§ **WORK INSTRUCTIONS**: Starting with the line that contains "This screenshot has width=1640, height=1556." and continuing through the end of the data, copy the lines again, swapping "arrow" for "button" and keeping everything else the same. Leave the pictures out of your answer.

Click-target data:

----

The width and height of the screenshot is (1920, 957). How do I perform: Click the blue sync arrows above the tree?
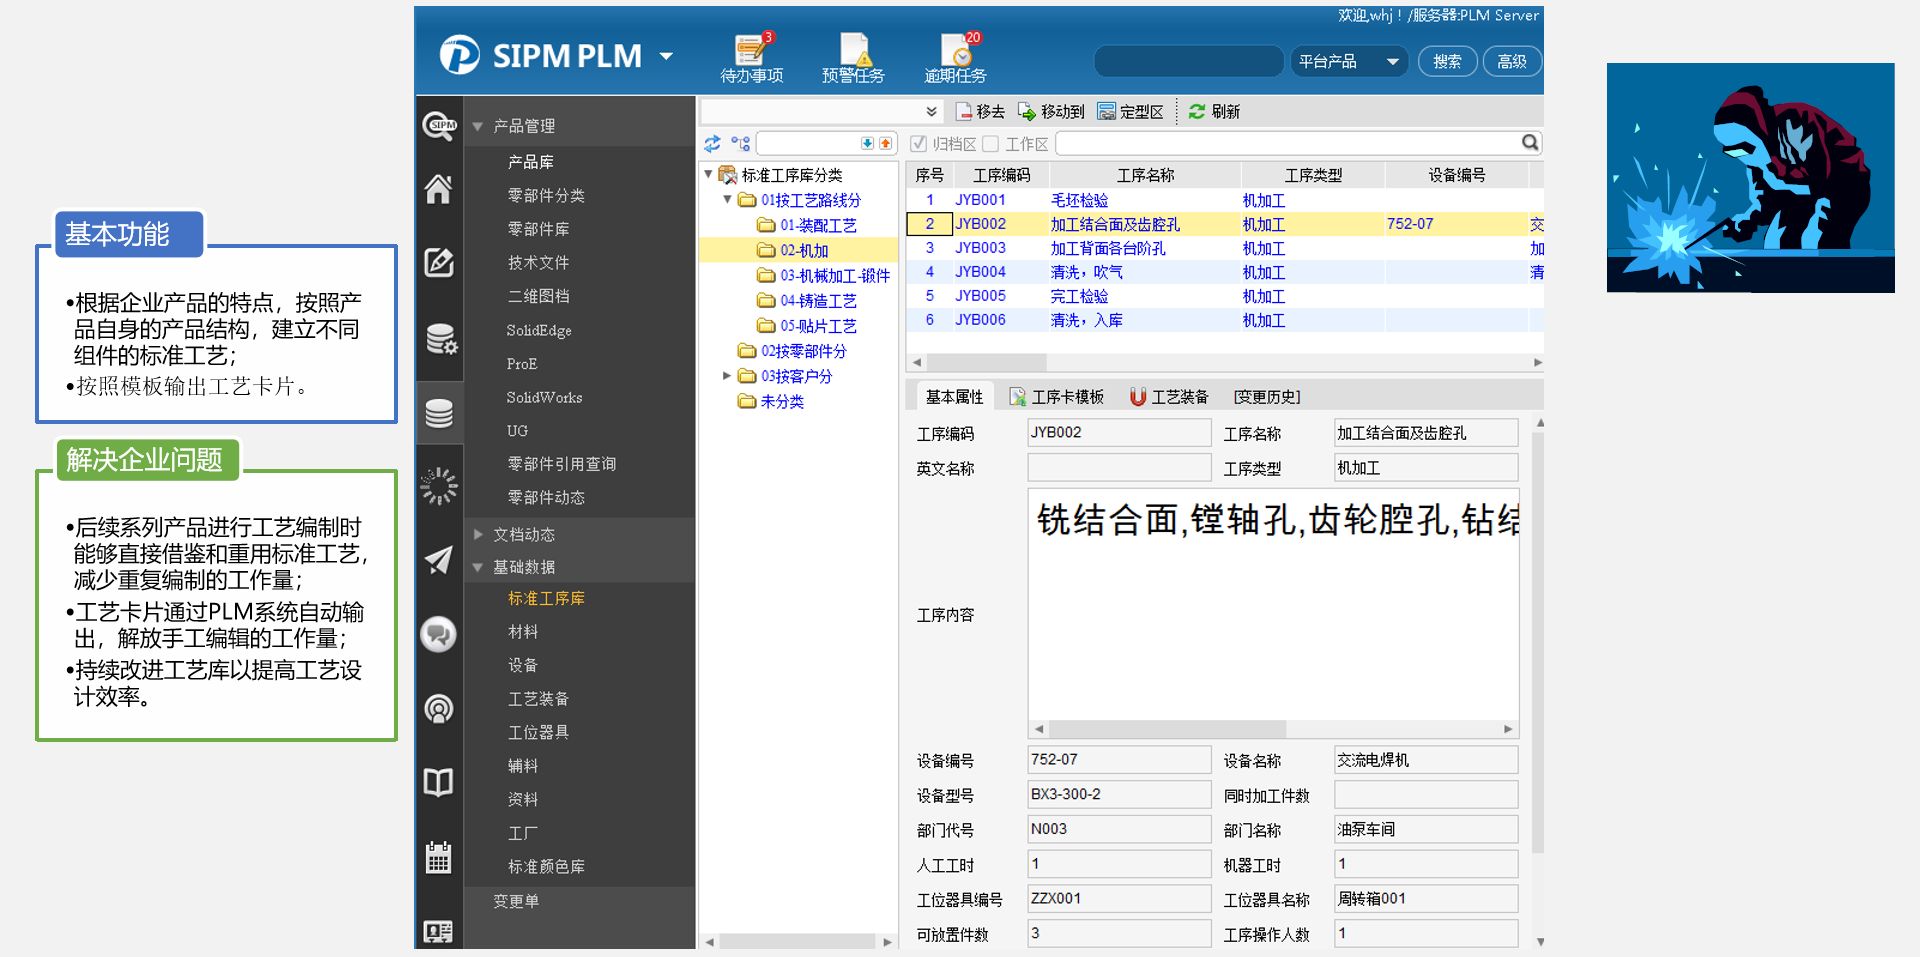712,144
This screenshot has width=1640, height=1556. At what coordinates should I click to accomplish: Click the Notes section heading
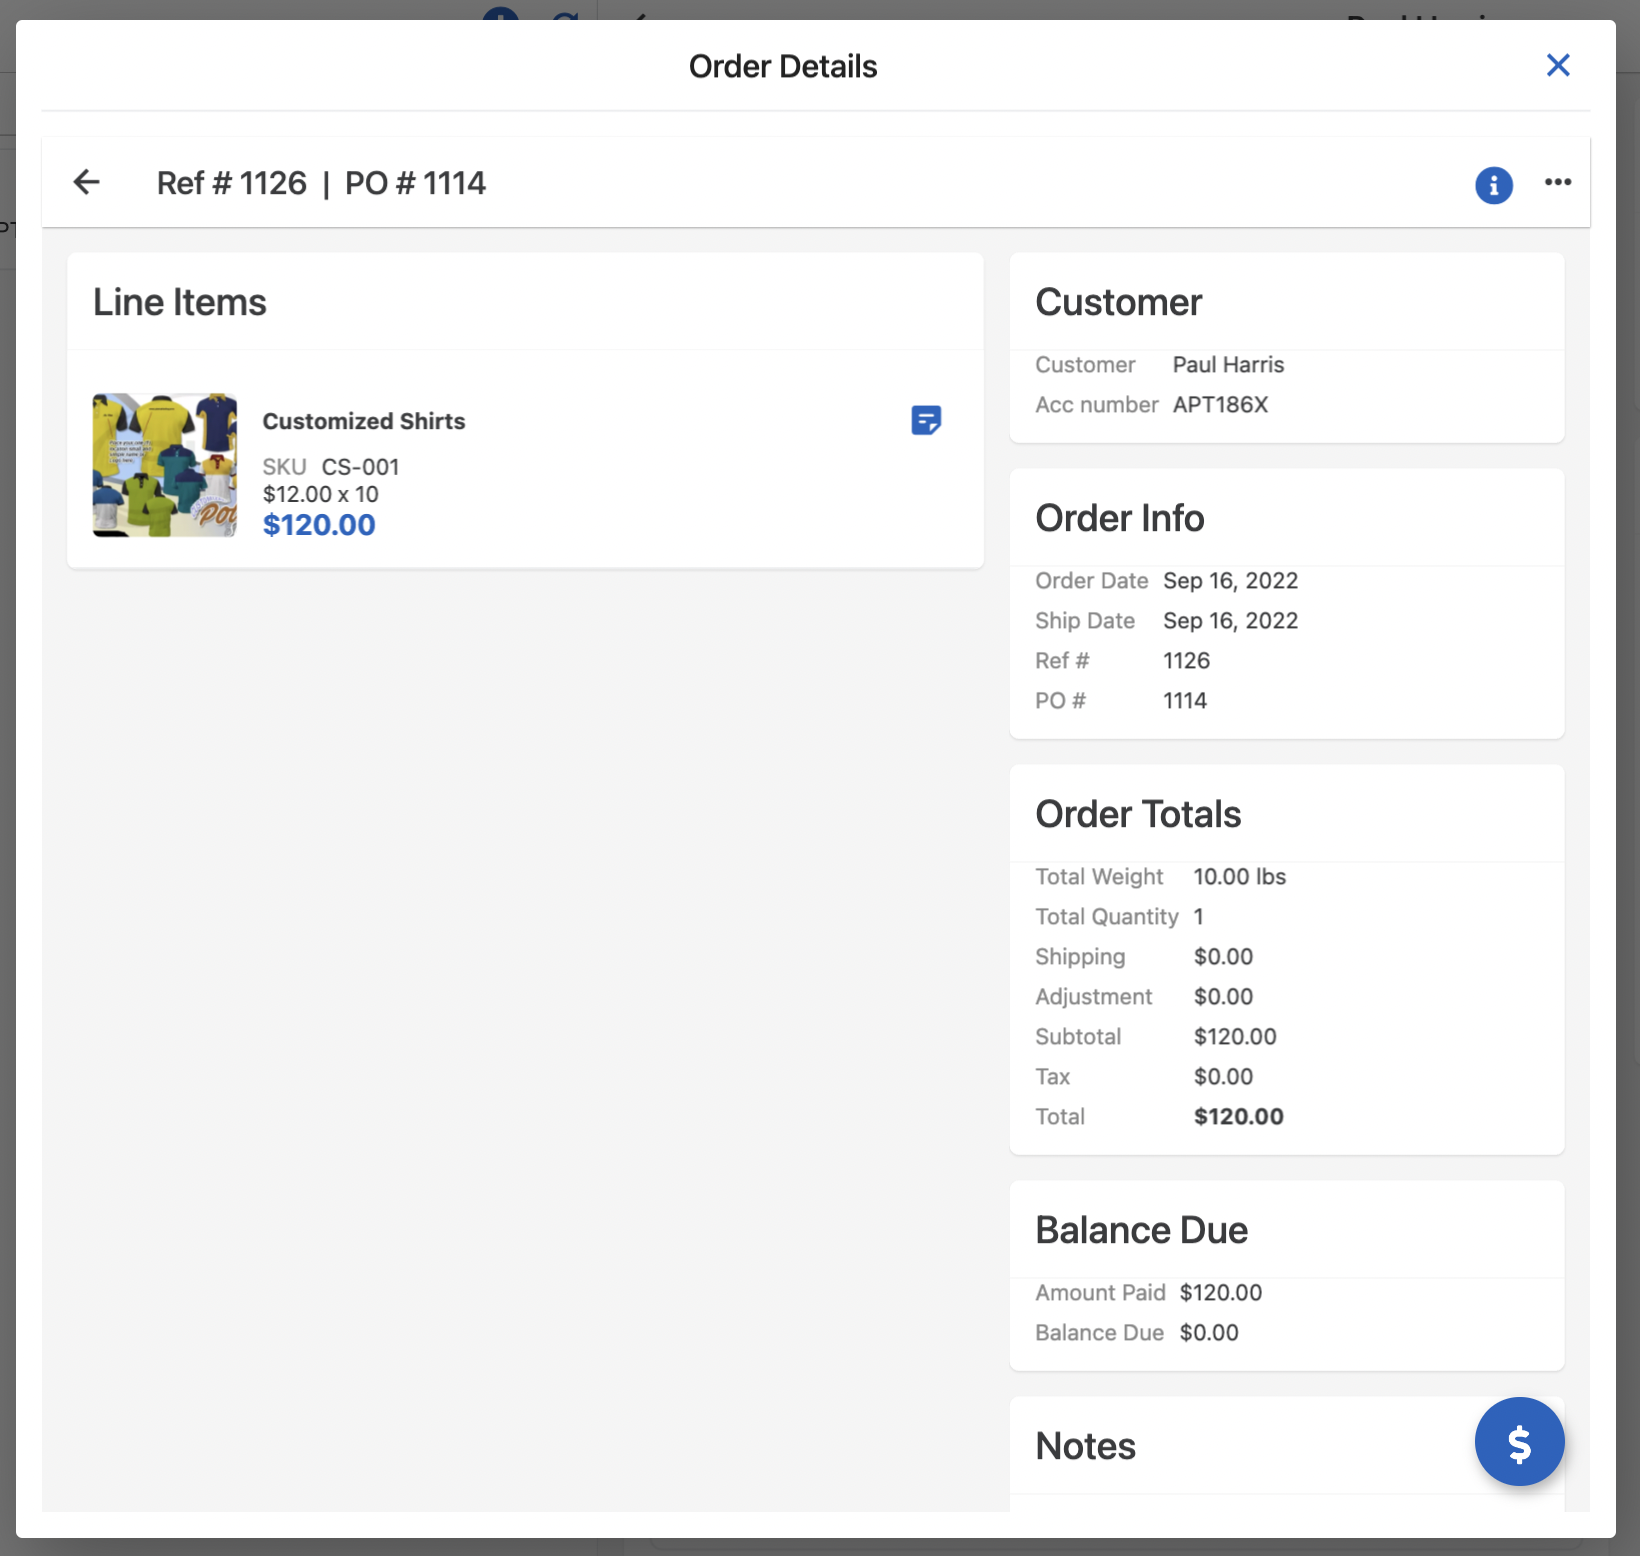tap(1085, 1446)
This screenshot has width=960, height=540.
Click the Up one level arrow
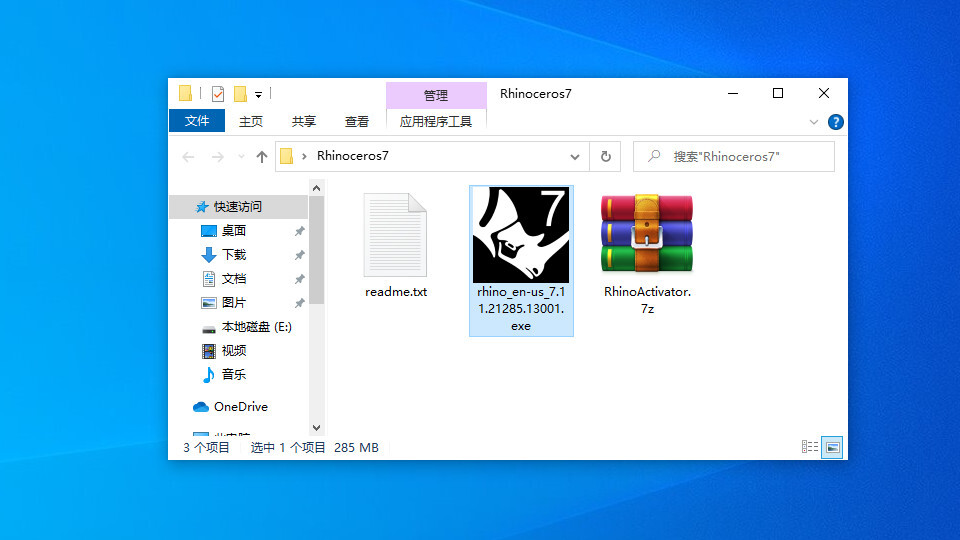tap(262, 157)
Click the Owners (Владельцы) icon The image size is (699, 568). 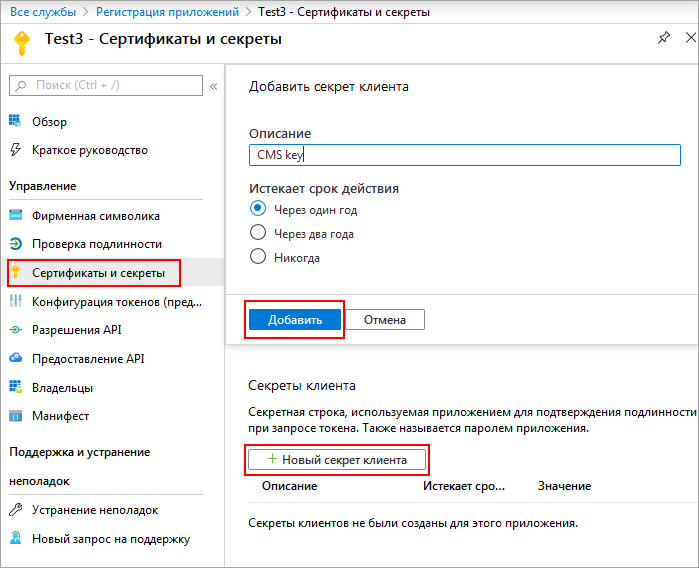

----

§ **SOLUTION FOR THIS EXERCISE**:
This screenshot has width=1640, height=1556. At what coordinates should I click to accomplish: Click the Notes section heading
tap(1085, 1446)
This screenshot has width=960, height=540.
Click the Up one level button
tap(262, 157)
Click the Owners (Владельцы) icon The image size is (699, 568). 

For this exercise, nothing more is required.